─── Brano

Ma in questi casi appena elencati, la vicinanza materiale e temporale delle persone con i fatti e i personaggi che quelle statue avevano eretto e rappresentato, dà loro un diritto, sacrosanto, di scegliere cosa fare di quei simboli, anche e soprattutto di distruggerli. Mi pongo, invece, la domanda se questo comportamento abbia senso molti anni dopo quegli avvenimenti, quando la storicizzazione di quegli eventi e di quegli oggetti, li trasforma, ne diminuisce la carica ideologica, con l’allontanarsi dei ricordi dolorosi e vivi nelle menti dei sopravvissuti.
E infatti in tutta Europa, i monumenti del fascismo e del nazismo, che per le ragioni più varie non furono distrutti con la guerra o immediatamente dopo, sono stati preservati, pur con diversi atteggiamenti.
Si pensi alla vicenda dello stadio di Norimberga, in Germania, che ha ospitato le adunate generali del regime Nazista, sospeso tra le esigenze di conservazione e tutela di un edificio con una forte carica storica e l’impossibilità oggettiva di spendervi soldi pubblici o privati per restaurarlo: chiunque lo abbia visitato, ne avrà tratta l’amara sensazione che si attenda con fiducia che cada da solo.
Diverso l’atteggiamento con alcune opere in Italia, si pensi al complesso dell’EUR o del Foro Italico a Roma: in più di un’occasione si è detto che andrebbe cancellato il nome di Mussolini dall’obelisco al centro del complesso sportivo, ma ci si è ben guardati dal farlo.
Ma poi cosa cambierebbe? La cancellazione del nome di chi volle quel monumento, cancellerebbe forse quel periodo? E non si rischierebbe, al contrario, di rimuovere dalla coscienza collettiva la materialità storica del Fascismo, relegandone i monumenti e le opere a puri elementi di arredo urbano? Alla base vi è l’incapacità di affrontare con la serenità della storicizzazione, un periodo che divise l’Italia e di cui, non a torto, ancora ci vergogniamo.
Mi si dirà che evidentemente, come nel caso delle statue degli schiavisti, quel passato ha ancora profonde radici anche nel presente, che esistono ancora persone la cui esistenza è stata ed è toccata dalle conseguenze delle azioni delle persone ritratte e celebrate da quei monumenti.
Ma se l’elemento che deve guidarci nel decidere se conservare o meno un bene, se considerarlo Heritage, è la sua storicizzazione, un’atarassia collettiva nel leggerlo, allora qual è il tempo che deve passare per poter storicizzare un avvenimento? Chi lo decide?
Se ancora oggi migliaia di ebrei piangono tutti i giorni al Muro del Pianto di Gerusalemme, ricordando la distruzione del Tempio in epoca romana, nel caso la Comunità ebraica lo chiedesse, sarebbe giusto, per lo stesso principio, abbattere l’Arco di Tito al Foro Romano o almeno coprirne i rilievi che celebrano la vittoria dell’Imperatore e la depredazione del Tempio di Gerusalemme?
Ma poi non siamo proprio noi archeologi imbevuti di posizioni processualiste e post-processualiste, a sostenere che il male peggiore per l’archeologia sia scegliere cosa salvare e cosa no? Cosa considerare importante e cosa ignorare?

──────
─── Materiale fornito

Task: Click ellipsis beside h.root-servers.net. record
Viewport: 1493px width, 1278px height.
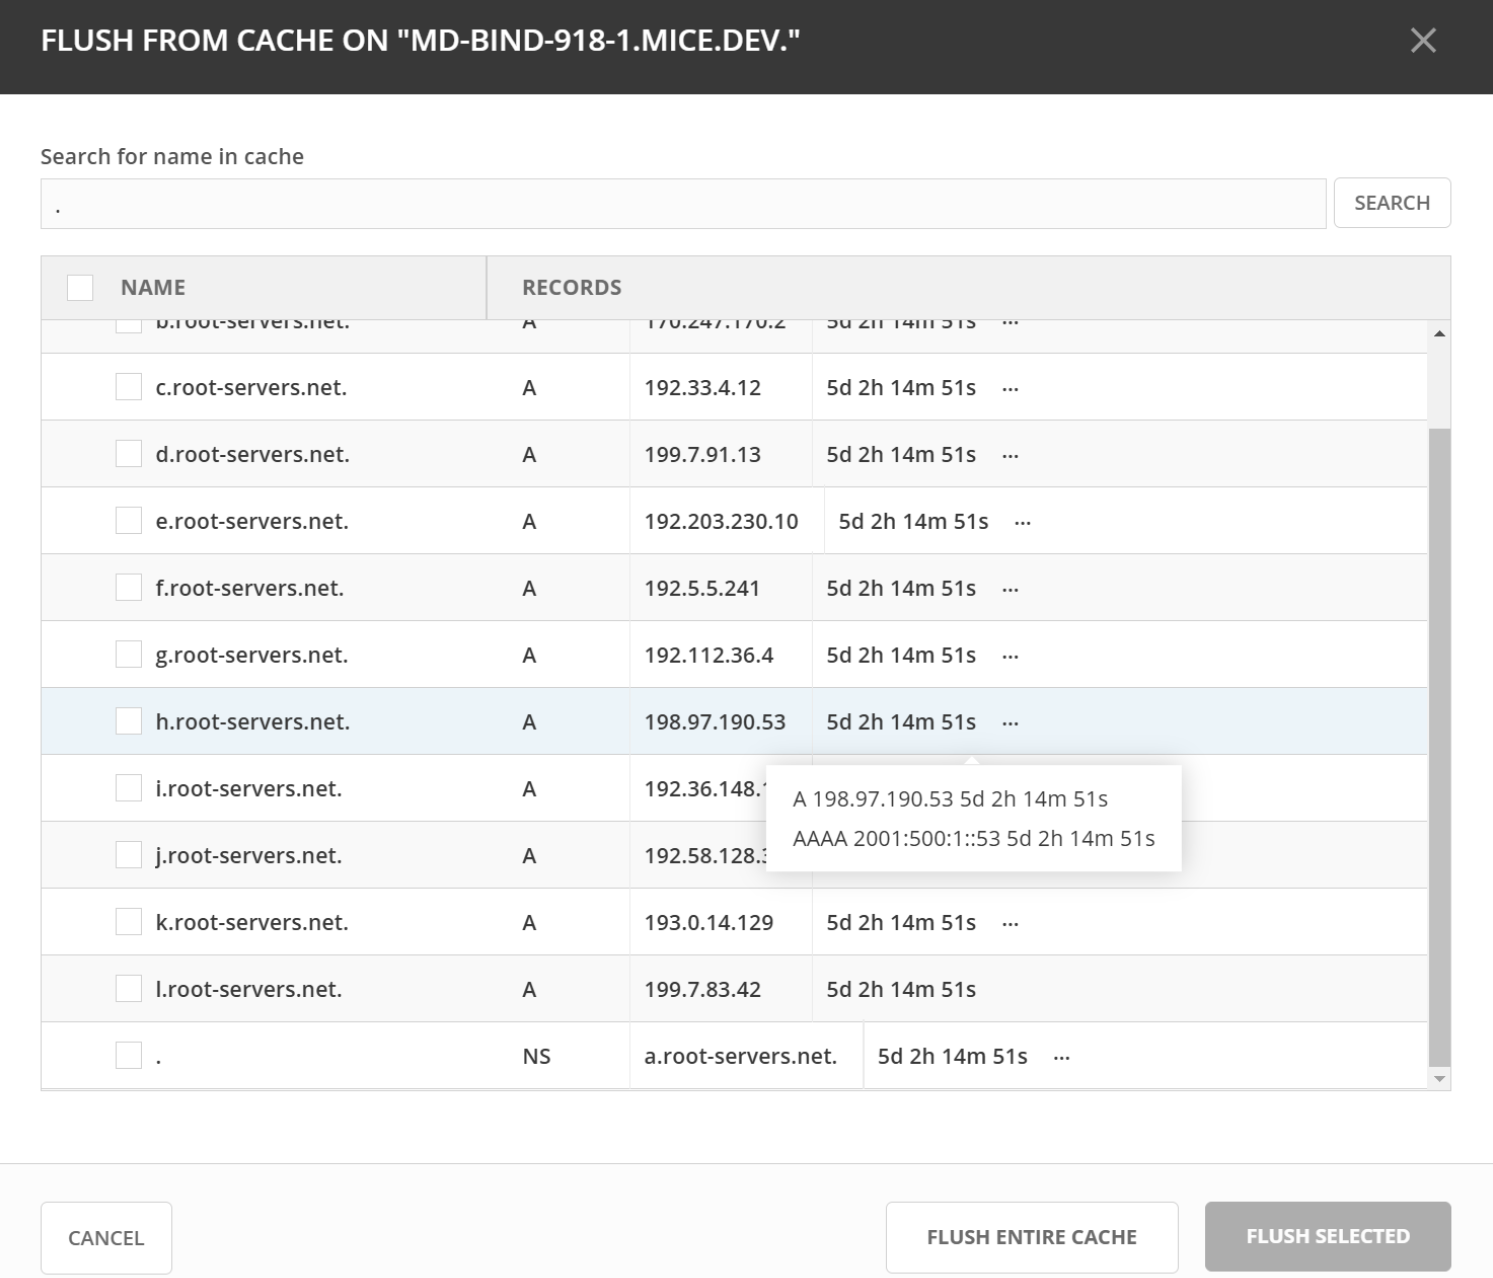Action: pyautogui.click(x=1010, y=723)
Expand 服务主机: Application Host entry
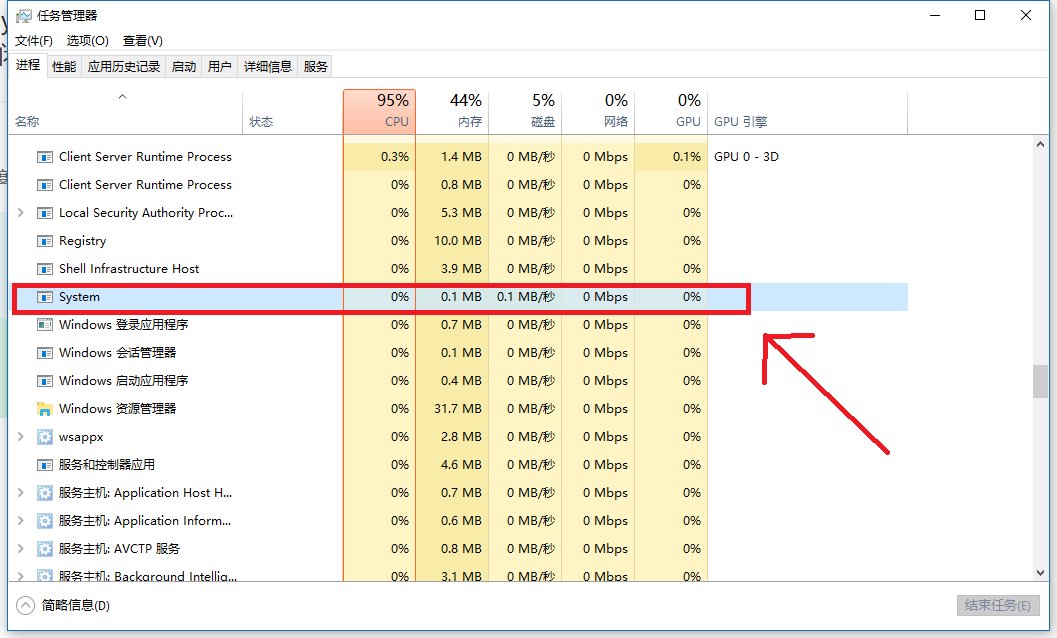 [20, 493]
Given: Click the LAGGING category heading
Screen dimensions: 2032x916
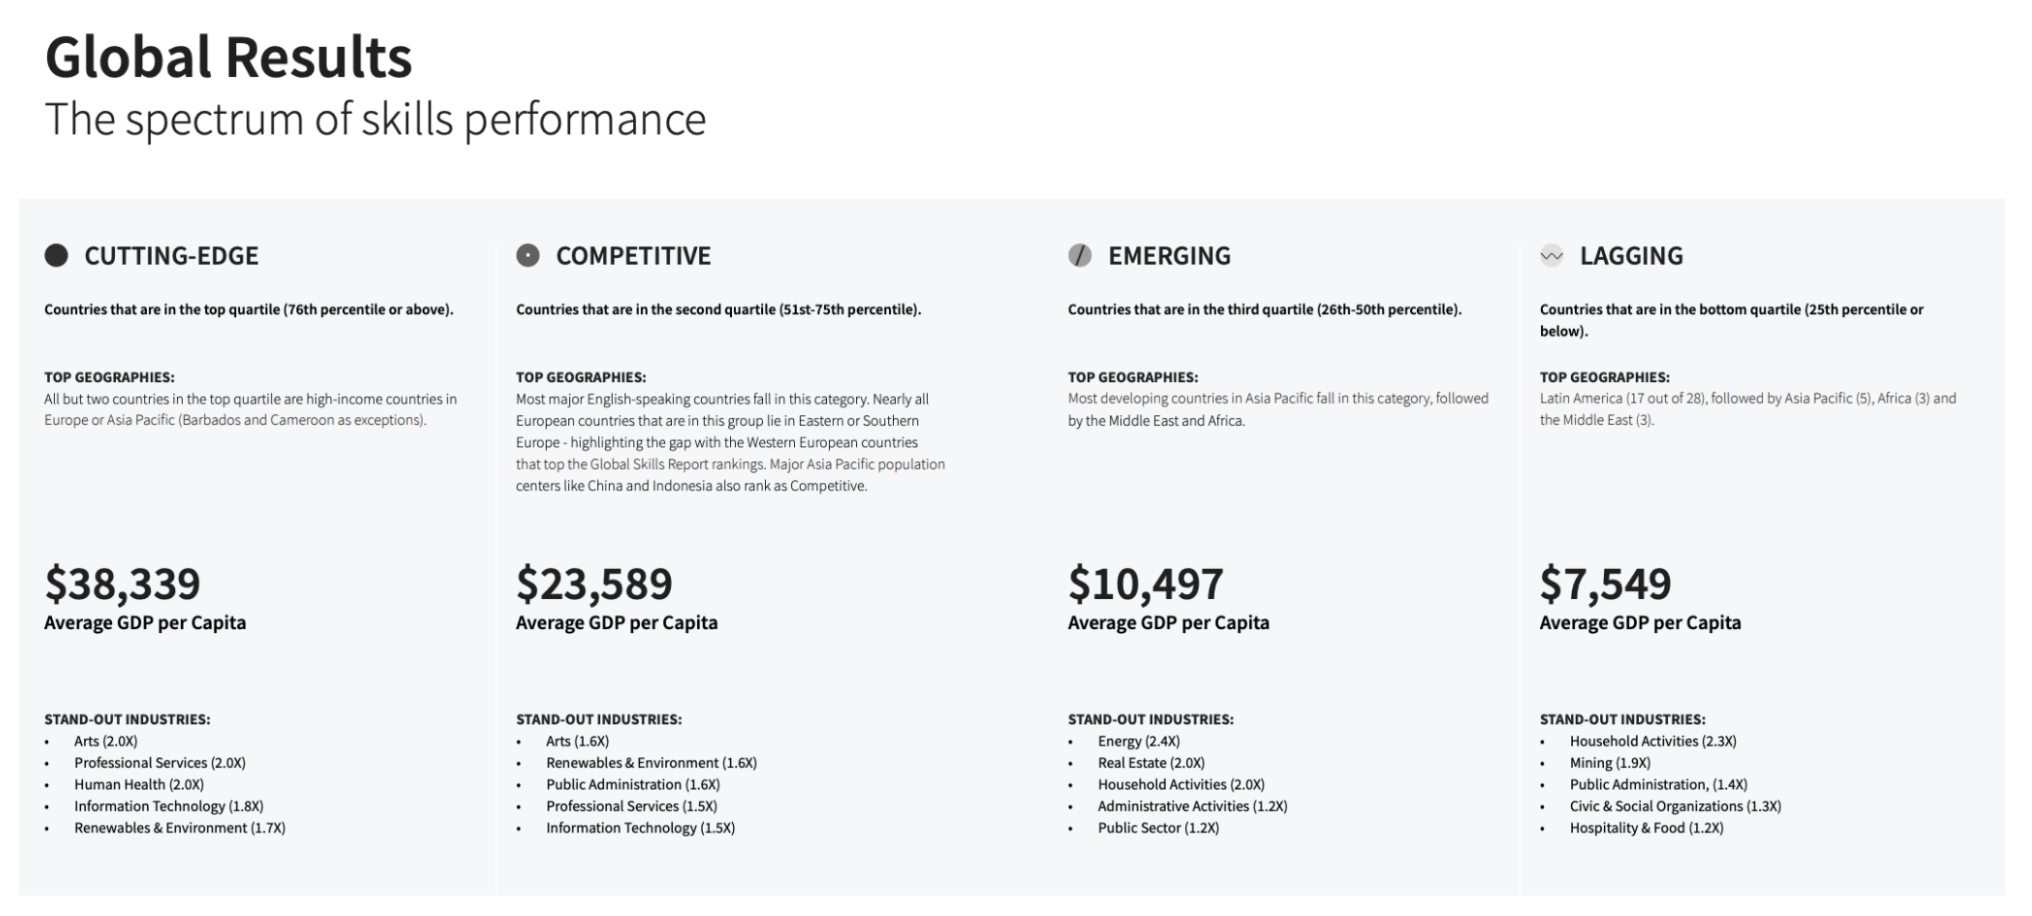Looking at the screenshot, I should (1631, 256).
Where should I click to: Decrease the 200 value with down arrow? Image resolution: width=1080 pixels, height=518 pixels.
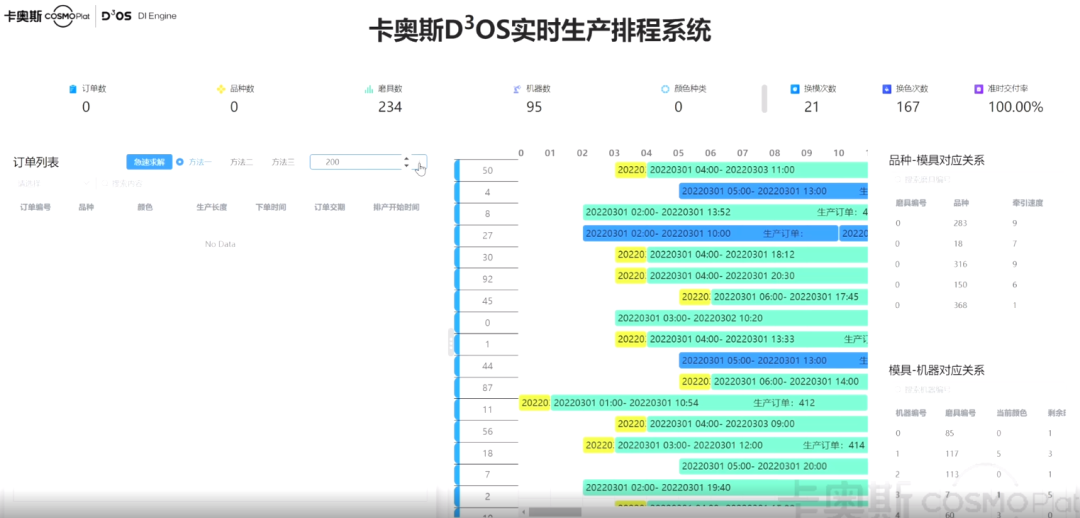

──────

*Consegna*
Cita il brano sulla conservazione dei monumenti del passato, partendo dalle parole che contengono "Ma poi non siamo" e fermandoti dopo "e cosa ignorare?".

*Esercizio svolto*
Ma poi non siamo proprio noi archeologi imbevuti di posizioni processualiste e post-processualiste, a sostenere che il male peggiore per l’archeologia sia scegliere cosa salvare e cosa no? Cosa considerare importante e cosa ignorare?